[Some records]
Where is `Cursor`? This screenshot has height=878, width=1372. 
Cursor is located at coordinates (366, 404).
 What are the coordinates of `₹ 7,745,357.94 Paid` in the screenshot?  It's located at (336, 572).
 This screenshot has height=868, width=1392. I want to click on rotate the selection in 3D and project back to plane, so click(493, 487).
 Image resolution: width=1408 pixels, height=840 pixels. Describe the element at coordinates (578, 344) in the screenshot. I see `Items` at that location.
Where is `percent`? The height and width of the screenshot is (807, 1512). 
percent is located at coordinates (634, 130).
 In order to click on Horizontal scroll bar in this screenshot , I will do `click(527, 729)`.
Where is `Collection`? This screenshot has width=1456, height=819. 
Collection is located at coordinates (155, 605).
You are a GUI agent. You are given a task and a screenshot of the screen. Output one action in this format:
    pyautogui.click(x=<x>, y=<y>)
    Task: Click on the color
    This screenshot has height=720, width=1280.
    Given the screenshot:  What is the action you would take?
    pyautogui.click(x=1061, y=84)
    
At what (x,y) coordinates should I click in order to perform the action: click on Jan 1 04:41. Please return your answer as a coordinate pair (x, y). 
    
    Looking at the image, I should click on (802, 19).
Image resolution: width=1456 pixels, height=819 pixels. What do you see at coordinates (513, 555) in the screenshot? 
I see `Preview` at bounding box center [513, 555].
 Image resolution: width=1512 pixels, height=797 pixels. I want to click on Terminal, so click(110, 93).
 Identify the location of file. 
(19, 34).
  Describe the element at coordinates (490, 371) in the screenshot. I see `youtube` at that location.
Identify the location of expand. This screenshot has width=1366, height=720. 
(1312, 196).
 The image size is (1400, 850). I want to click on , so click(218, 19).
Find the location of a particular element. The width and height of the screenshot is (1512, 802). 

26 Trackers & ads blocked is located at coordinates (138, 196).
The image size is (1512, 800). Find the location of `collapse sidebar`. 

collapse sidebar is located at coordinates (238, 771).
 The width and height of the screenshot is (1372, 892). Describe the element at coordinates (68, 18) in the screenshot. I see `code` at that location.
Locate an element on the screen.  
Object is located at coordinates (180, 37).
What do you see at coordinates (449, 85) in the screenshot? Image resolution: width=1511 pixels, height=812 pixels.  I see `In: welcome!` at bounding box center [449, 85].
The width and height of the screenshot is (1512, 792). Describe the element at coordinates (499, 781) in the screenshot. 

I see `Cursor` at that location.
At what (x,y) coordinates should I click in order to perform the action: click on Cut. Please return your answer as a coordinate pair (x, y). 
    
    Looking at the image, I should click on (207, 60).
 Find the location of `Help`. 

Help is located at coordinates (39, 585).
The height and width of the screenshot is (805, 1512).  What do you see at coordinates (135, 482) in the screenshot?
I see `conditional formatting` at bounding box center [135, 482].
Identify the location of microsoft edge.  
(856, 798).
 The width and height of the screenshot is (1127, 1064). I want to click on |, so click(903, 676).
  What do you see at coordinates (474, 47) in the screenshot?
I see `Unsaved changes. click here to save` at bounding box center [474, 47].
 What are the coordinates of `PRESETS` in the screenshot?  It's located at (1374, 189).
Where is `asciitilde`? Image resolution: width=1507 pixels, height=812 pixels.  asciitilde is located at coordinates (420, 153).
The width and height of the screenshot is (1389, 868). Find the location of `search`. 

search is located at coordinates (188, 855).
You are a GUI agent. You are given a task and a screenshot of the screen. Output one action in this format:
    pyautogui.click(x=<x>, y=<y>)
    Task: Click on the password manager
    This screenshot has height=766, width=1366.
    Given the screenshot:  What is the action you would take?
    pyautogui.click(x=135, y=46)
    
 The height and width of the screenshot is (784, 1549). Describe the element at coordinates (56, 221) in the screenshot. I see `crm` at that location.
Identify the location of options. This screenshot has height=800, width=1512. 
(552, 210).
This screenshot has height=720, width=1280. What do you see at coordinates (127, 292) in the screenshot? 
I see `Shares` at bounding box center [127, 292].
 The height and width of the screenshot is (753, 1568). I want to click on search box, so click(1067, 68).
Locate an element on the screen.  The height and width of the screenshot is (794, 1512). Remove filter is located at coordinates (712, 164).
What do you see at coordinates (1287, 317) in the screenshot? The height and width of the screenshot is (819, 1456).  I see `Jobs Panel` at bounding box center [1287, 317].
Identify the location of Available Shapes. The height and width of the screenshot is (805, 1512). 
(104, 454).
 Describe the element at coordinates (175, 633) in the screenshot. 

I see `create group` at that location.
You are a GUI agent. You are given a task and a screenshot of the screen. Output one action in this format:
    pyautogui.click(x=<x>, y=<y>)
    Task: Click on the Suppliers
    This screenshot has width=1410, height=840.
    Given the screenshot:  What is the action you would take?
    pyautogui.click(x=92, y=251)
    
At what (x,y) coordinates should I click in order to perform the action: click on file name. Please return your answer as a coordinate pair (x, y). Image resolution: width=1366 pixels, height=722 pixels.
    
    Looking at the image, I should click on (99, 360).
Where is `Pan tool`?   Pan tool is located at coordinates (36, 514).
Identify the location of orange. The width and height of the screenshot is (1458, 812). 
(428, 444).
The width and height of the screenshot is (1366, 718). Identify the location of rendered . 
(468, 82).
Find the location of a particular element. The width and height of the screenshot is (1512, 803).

▸ **Required task**: Can you write out the data above again, swapping every "Identify the location of" for "Give the position of" and leaving everything else unchanged?

▸ **Final result**:
Where is `Cursor`? This screenshot has height=878, width=1372. 
Cursor is located at coordinates (366, 404).
 What are the coordinates of `₹ 7,745,357.94 Paid` in the screenshot?  It's located at (336, 572).
 This screenshot has height=868, width=1392. I want to click on rotate the selection in 3D and project back to plane, so click(493, 487).
 Image resolution: width=1408 pixels, height=840 pixels. Describe the element at coordinates (578, 344) in the screenshot. I see `Items` at that location.
Where is `percent`? The height and width of the screenshot is (807, 1512). 
percent is located at coordinates (634, 130).
 In order to click on Horizontal scroll bar in this screenshot , I will do `click(527, 729)`.
Where is `Collection`? This screenshot has width=1456, height=819. 
Collection is located at coordinates (155, 605).
You are a GUI agent. You are given a task and a screenshot of the screen. Output one action in this format:
    pyautogui.click(x=<x>, y=<y>)
    Task: Click on the color
    This screenshot has height=720, width=1280.
    Given the screenshot:  What is the action you would take?
    pyautogui.click(x=1061, y=84)
    
At what (x,y) coordinates should I click in order to perform the action: click on Jan 1 04:41. Please return your answer as a coordinate pair (x, y). 
    
    Looking at the image, I should click on (802, 19).
Image resolution: width=1456 pixels, height=819 pixels. What do you see at coordinates (513, 555) in the screenshot? 
I see `Preview` at bounding box center [513, 555].
 Image resolution: width=1512 pixels, height=797 pixels. I want to click on Terminal, so click(110, 93).
 Give the position of file. 
(19, 34).
  Describe the element at coordinates (490, 371) in the screenshot. I see `youtube` at that location.
Give the position of expand. This screenshot has width=1366, height=720. 
(1312, 196).
 The image size is (1400, 850). I want to click on , so click(218, 19).
Find the location of a particular element. The width and height of the screenshot is (1512, 802). 

26 Trackers & ads blocked is located at coordinates (138, 196).
The image size is (1512, 800). Find the location of `collapse sidebar`. 

collapse sidebar is located at coordinates (238, 771).
 The width and height of the screenshot is (1372, 892). Describe the element at coordinates (68, 18) in the screenshot. I see `code` at that location.
Locate an element on the screen.  
Object is located at coordinates (180, 37).
What do you see at coordinates (449, 85) in the screenshot? Image resolution: width=1511 pixels, height=812 pixels.  I see `In: welcome!` at bounding box center [449, 85].
The width and height of the screenshot is (1512, 792). Describe the element at coordinates (499, 781) in the screenshot. 

I see `Cursor` at that location.
At what (x,y) coordinates should I click in order to perform the action: click on Cut. Please return your answer as a coordinate pair (x, y). 
    
    Looking at the image, I should click on (207, 60).
 Find the location of `Help`. 

Help is located at coordinates (39, 585).
The height and width of the screenshot is (805, 1512).  What do you see at coordinates (135, 482) in the screenshot?
I see `conditional formatting` at bounding box center [135, 482].
Give the position of microsoft edge.  
(856, 798).
 The width and height of the screenshot is (1127, 1064). I want to click on |, so click(903, 676).
  What do you see at coordinates (474, 47) in the screenshot?
I see `Unsaved changes. click here to save` at bounding box center [474, 47].
 What are the coordinates of `PRESETS` in the screenshot?  It's located at (1374, 189).
Where is `asciitilde`? Image resolution: width=1507 pixels, height=812 pixels.  asciitilde is located at coordinates (420, 153).
The width and height of the screenshot is (1389, 868). Find the location of `search`. 

search is located at coordinates (188, 855).
You are a GUI agent. You are given a task and a screenshot of the screen. Output one action in this format:
    pyautogui.click(x=<x>, y=<y>)
    Task: Click on the password manager
    This screenshot has height=766, width=1366.
    Given the screenshot:  What is the action you would take?
    pyautogui.click(x=135, y=46)
    
 The height and width of the screenshot is (784, 1549). Describe the element at coordinates (56, 221) in the screenshot. I see `crm` at that location.
Give the position of options. This screenshot has height=800, width=1512. 
(552, 210).
This screenshot has height=720, width=1280. What do you see at coordinates (127, 292) in the screenshot? 
I see `Shares` at bounding box center [127, 292].
 The height and width of the screenshot is (753, 1568). I want to click on search box, so click(1067, 68).
Locate an element on the screen.  The height and width of the screenshot is (794, 1512). Remove filter is located at coordinates (712, 164).
What do you see at coordinates (1287, 317) in the screenshot? The height and width of the screenshot is (819, 1456).  I see `Jobs Panel` at bounding box center [1287, 317].
Give the position of Available Shapes. The height and width of the screenshot is (805, 1512). 
(104, 454).
 Describe the element at coordinates (175, 633) in the screenshot. 

I see `create group` at that location.
You are a GUI agent. You are given a task and a screenshot of the screen. Output one action in this format:
    pyautogui.click(x=<x>, y=<y>)
    Task: Click on the Suppliers
    This screenshot has width=1410, height=840.
    Given the screenshot:  What is the action you would take?
    pyautogui.click(x=92, y=251)
    
At what (x,y) coordinates should I click in order to perform the action: click on file name. Please return your answer as a coordinate pair (x, y). Image resolution: width=1366 pixels, height=722 pixels.
    
    Looking at the image, I should click on (99, 360).
Where is `Pan tool`?   Pan tool is located at coordinates (36, 514).
Give the position of orange. The width and height of the screenshot is (1458, 812). 
(428, 444).
The width and height of the screenshot is (1366, 718). Give the position of rendered . 
(468, 82).
Find the location of a particular element. The width and height of the screenshot is (1512, 803).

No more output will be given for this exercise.